Leaving out the pictures, return word for word the stretch of entries below from the line holding "Switch to the PUBLISH tab" through the line holding "Given: Click the この人こんなに肩幅狭いのか tweet text".
Data under study section start
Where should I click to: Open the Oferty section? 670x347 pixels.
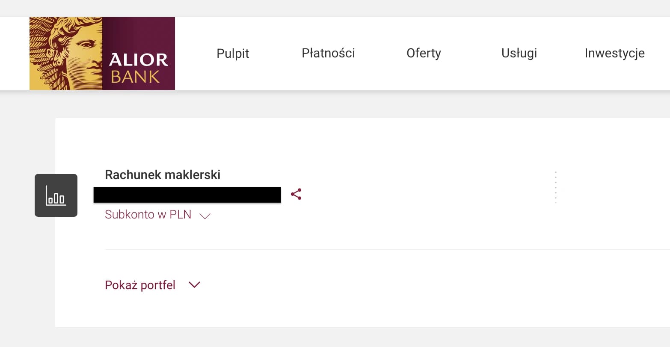point(424,53)
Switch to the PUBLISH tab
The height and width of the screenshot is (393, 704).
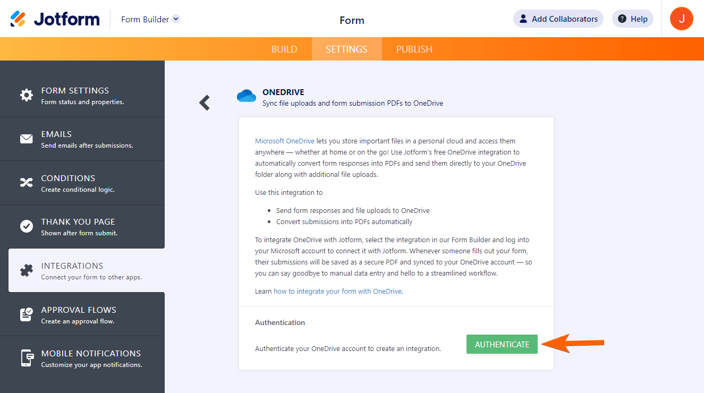click(x=414, y=49)
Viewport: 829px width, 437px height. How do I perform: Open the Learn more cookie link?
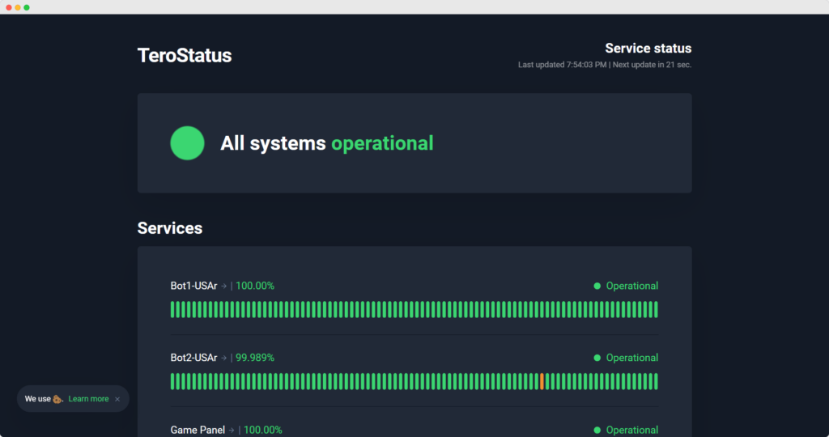(88, 399)
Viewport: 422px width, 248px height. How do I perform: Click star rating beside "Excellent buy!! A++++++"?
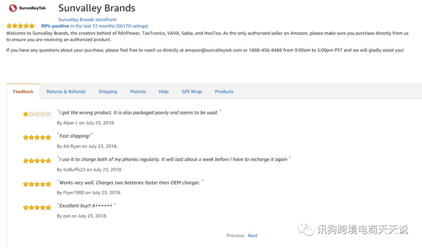pyautogui.click(x=37, y=207)
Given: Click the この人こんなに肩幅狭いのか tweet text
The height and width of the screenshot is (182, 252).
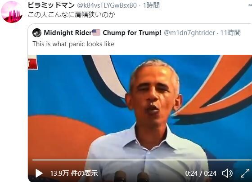Looking at the screenshot, I should (x=72, y=15).
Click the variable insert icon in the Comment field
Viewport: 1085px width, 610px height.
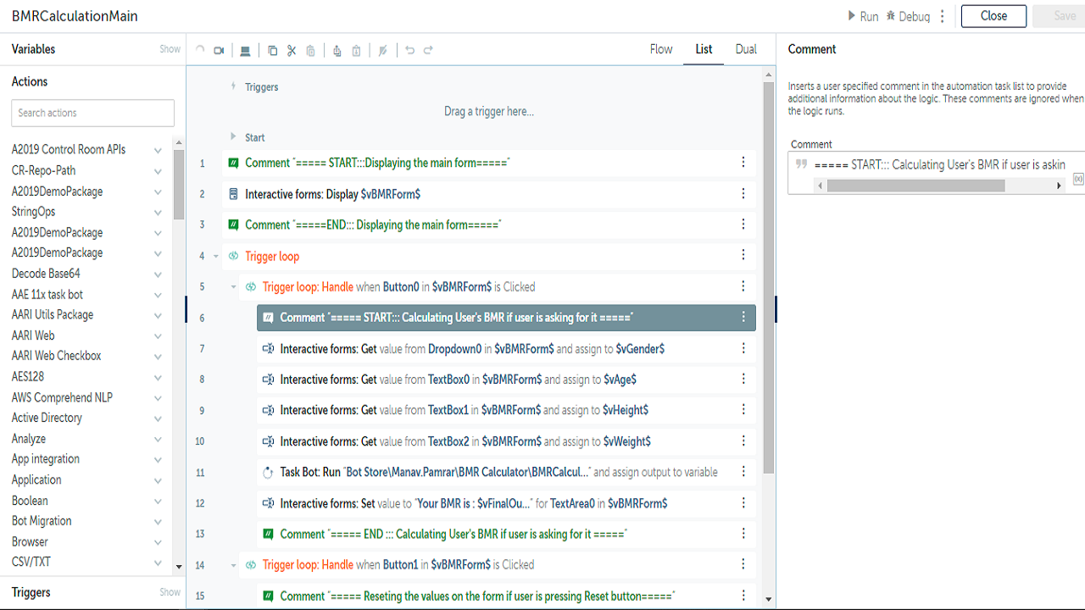(x=1077, y=179)
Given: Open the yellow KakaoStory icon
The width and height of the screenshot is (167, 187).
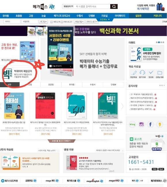Looking at the screenshot, I should click(x=160, y=124).
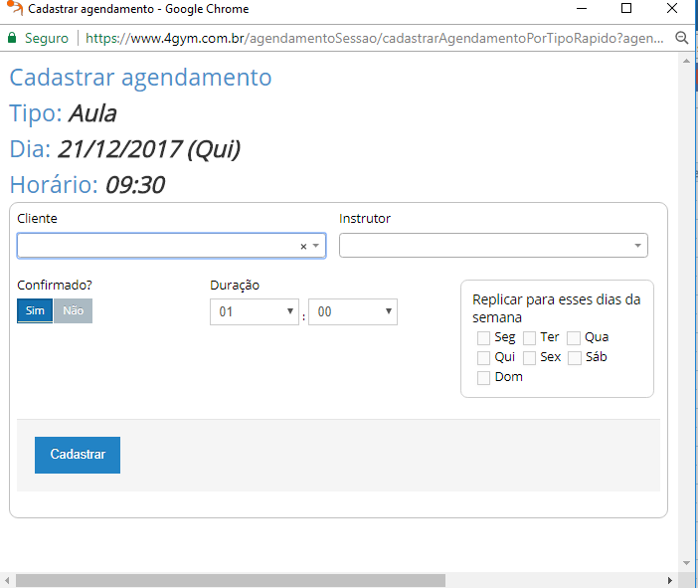Check the Sex weekday checkbox

pos(529,358)
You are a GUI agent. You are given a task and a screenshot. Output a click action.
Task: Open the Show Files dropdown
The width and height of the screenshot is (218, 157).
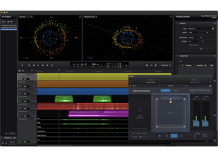pos(11,21)

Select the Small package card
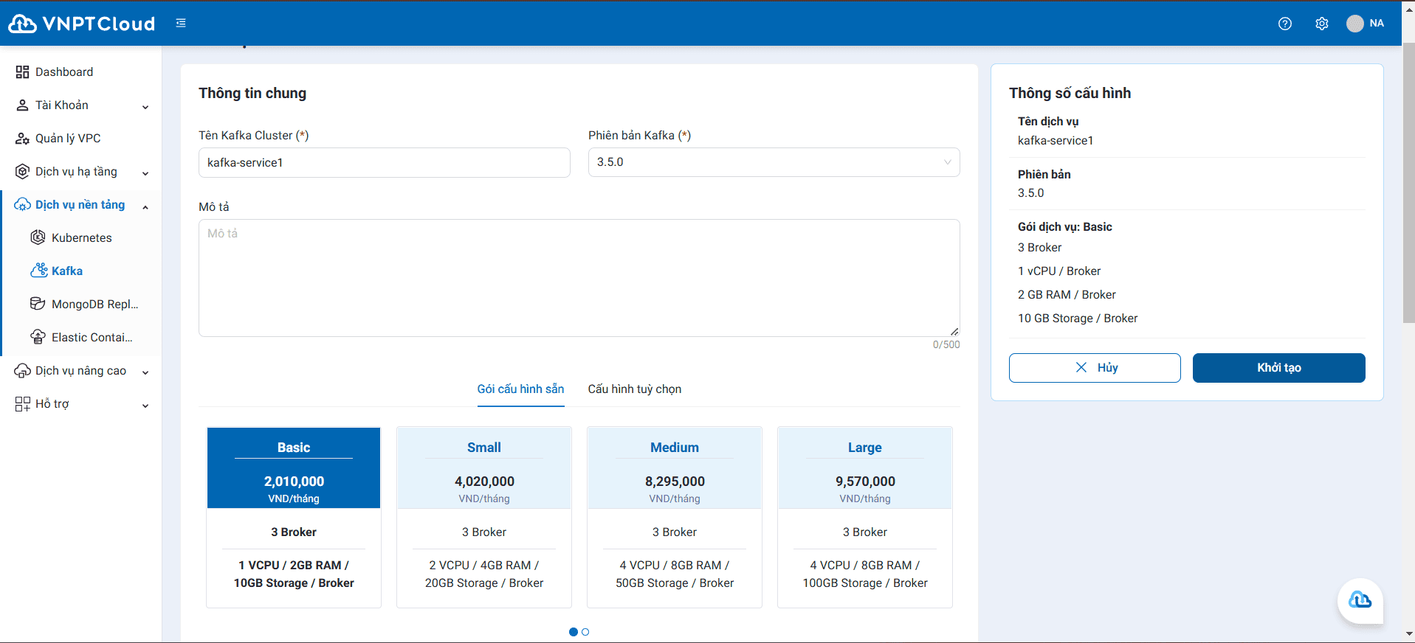point(483,516)
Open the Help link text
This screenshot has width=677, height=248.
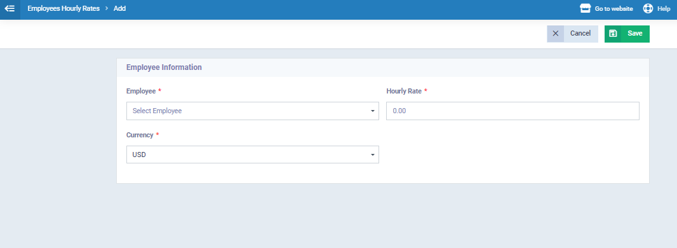(x=664, y=9)
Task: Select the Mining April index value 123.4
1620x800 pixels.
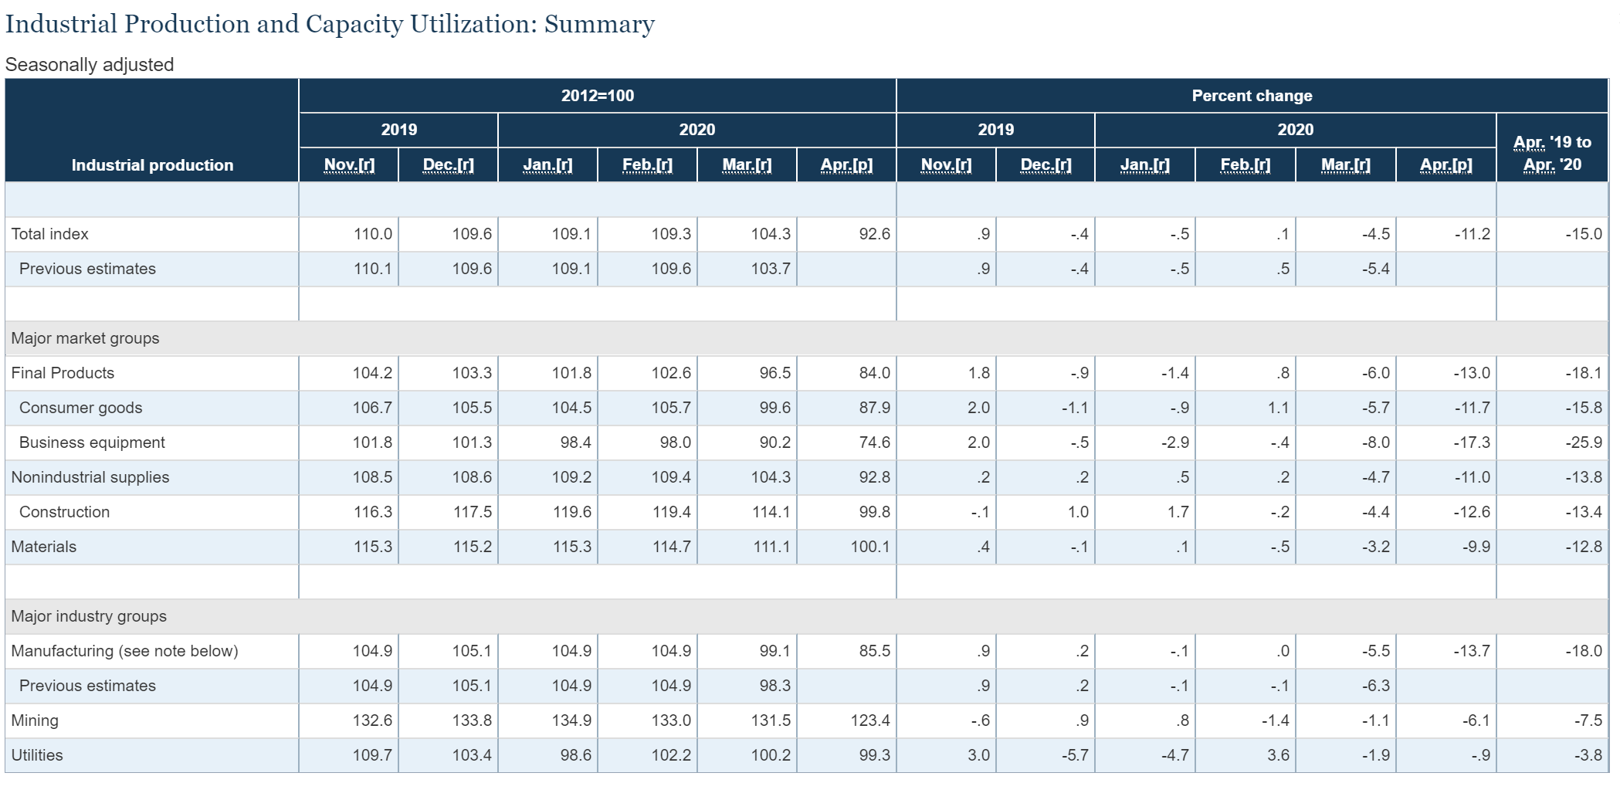Action: (869, 720)
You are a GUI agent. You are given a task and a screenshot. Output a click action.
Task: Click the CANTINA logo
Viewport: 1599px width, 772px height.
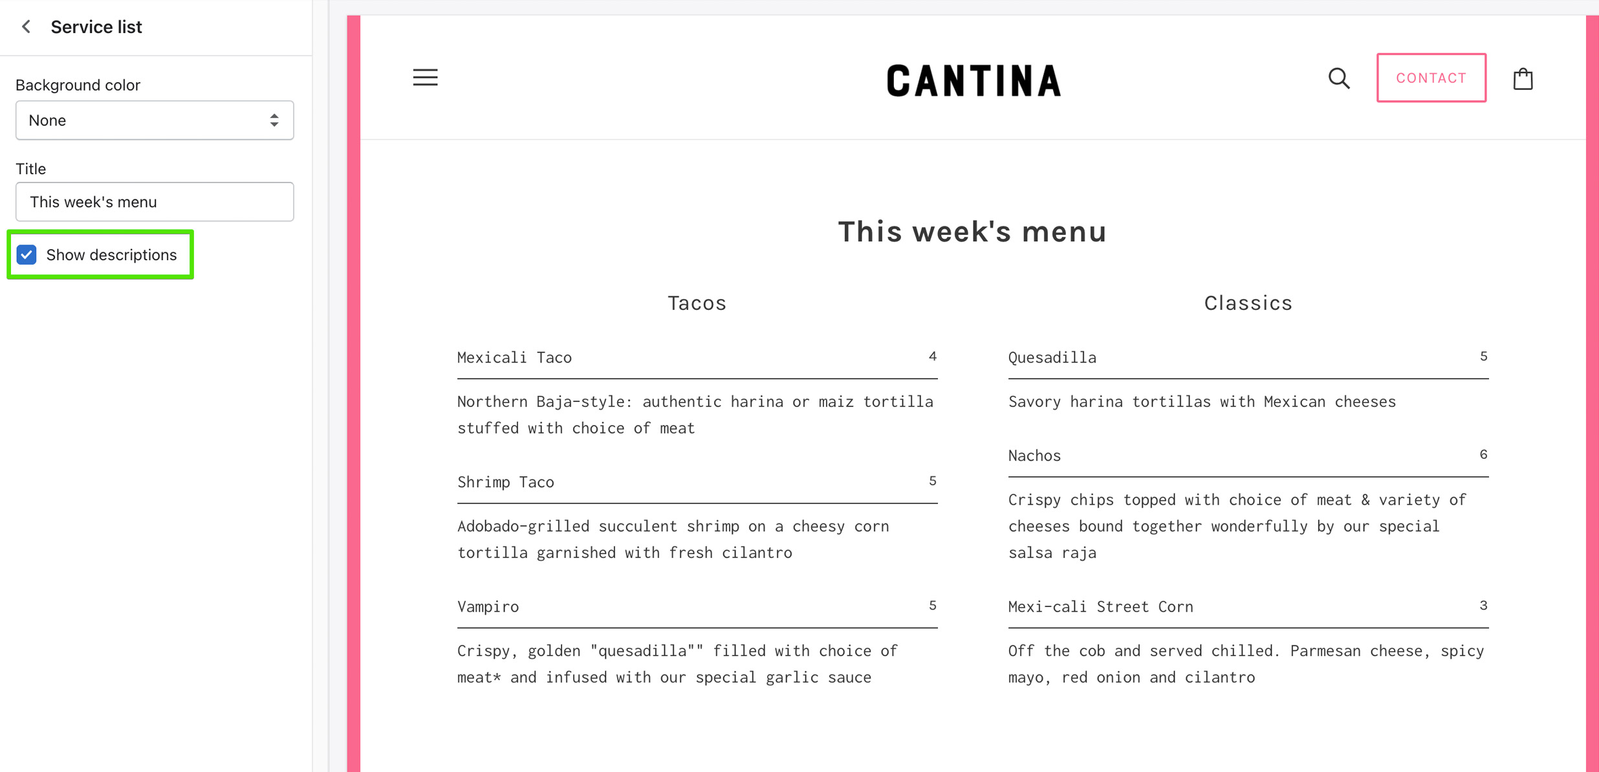click(974, 78)

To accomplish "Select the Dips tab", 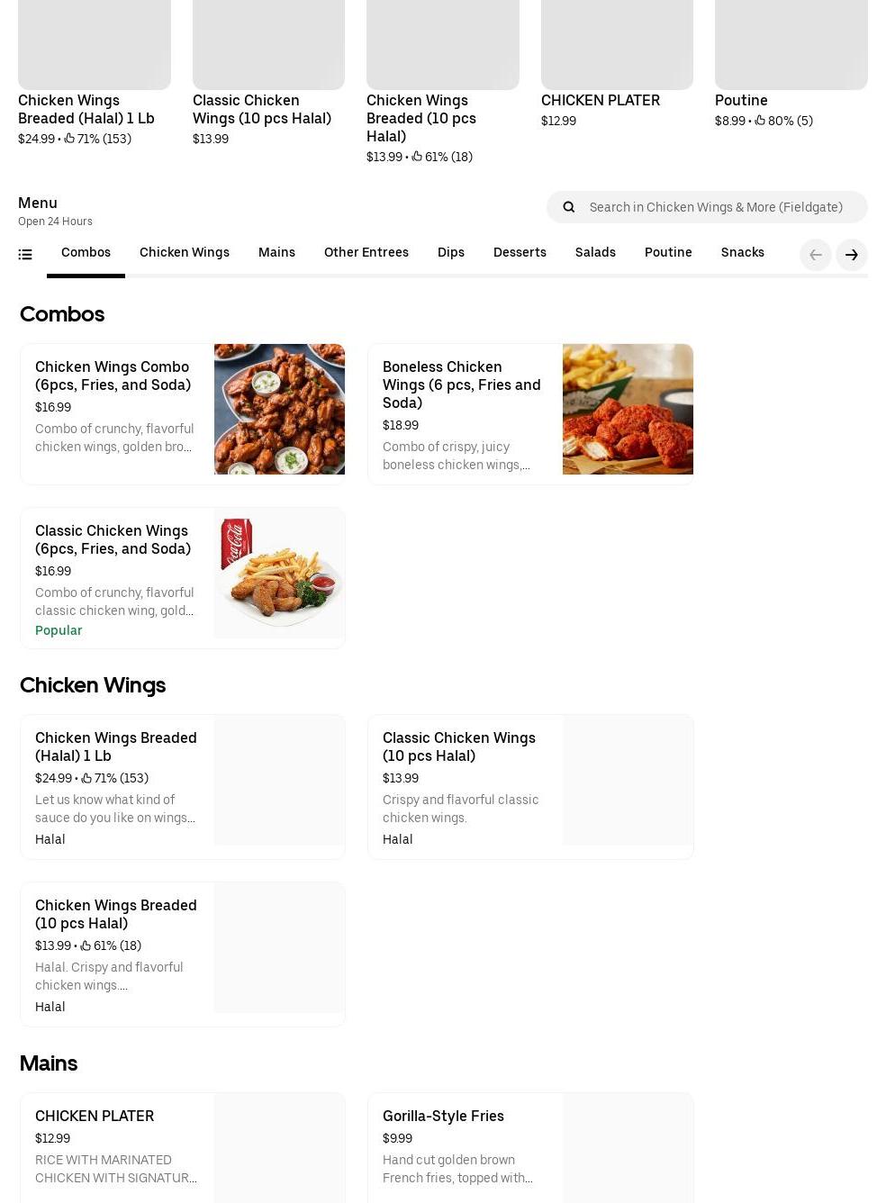I will click(x=451, y=252).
Data under study section end
_Answer section_:
Switch to the PUBLISH tab
The height and width of the screenshot is (393, 704).
click(x=414, y=49)
Viewport: 829px width, 437px height. How do I perform: Open the Learn more cookie link?
(88, 399)
Viewport: 422px width, 248px height. How do I perform: Click star rating beside "Excellent buy!! A++++++"?
pyautogui.click(x=37, y=207)
Given: Click the この人こんなに肩幅狭いのか tweet text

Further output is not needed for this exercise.